Re: [HM] An odd (mathematical) remark by GHH
Gordon Fisher (gfisher@shentel.net)
Wed, 18 Nov 1998 17:45:31
At 02:03 PM 11/18/98 +0100, Walter Felscher wrote:
>
> Professor J.F.Harper in his contribution "History of def. of continuity",
> from November 17th, has drawn our attention to an odd remark by the great
> G.H.Hardy.
>
> Mr. Harper quotes from Hardy's "A Course of Pure Mathematics" 10th ed
> Cambridge 1952 , p186 , first the definition of continuity and then, from
> p.189
>
> The function which is equal to 1 when x is rational and to 0 when x is
> irrational (Ch. II, Ex. XVI. 10) is discontinuous for all values of x.
> So too is any function which is defined only for rational or for
> irrational values of x."
>
> [In order to verify this quotation, I have taken the pains to waddle to
> the mathematics library here which does not have the 10th but the 4th
> edition of Hardy's book. Mr. Harper's quotation there occurs verbally as
> the second in the list of "Examples" on p.176. ]
>
> This "So too .." sentence of Hardy's is very odd indeed, because (i)

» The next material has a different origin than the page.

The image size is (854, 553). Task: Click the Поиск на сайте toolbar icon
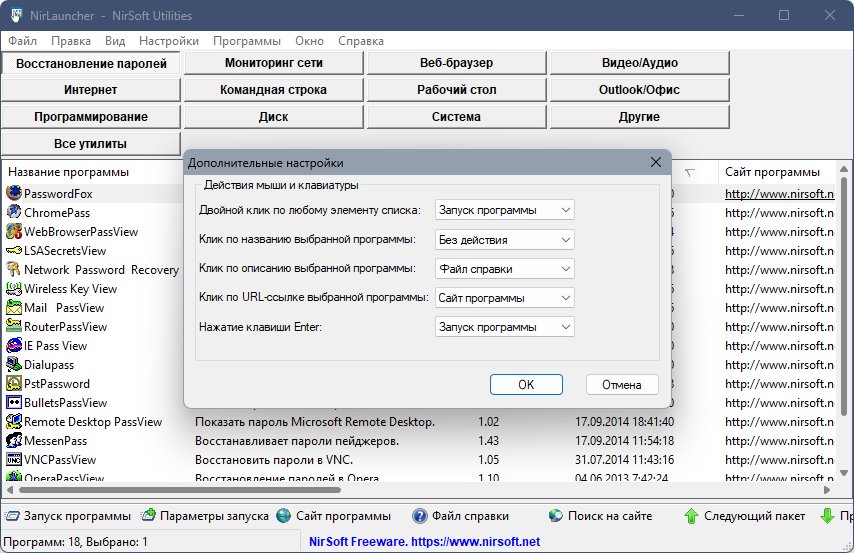(556, 516)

> while it is not quite clear what the "so" refers to and (ii) it suggests
> to be read to imply that the restriction of Dirichlet's function to
> rational arguments only, or to irrational arguments only, be discontinuous !
>
> We can be safe to assume that GHH did not want draw to such asinine
> conclusion, but what then did he mean by the "So too .. " sentence ? Has
> anyone ever commented on this ?
Maybe it's a question of what topology one uses? E.g., the restriction of
the Dirichlet function to rationals on a real interval may be considered to
be discontinuous in the usual topology on the real line because it fails to
be defined on intervals of the usual topology, even though it will be
continuous on the topology induced on the rationals by intersecting
intervals of the usual topology with the rationals. ???
Gordon Fisher gfisher@shentel.net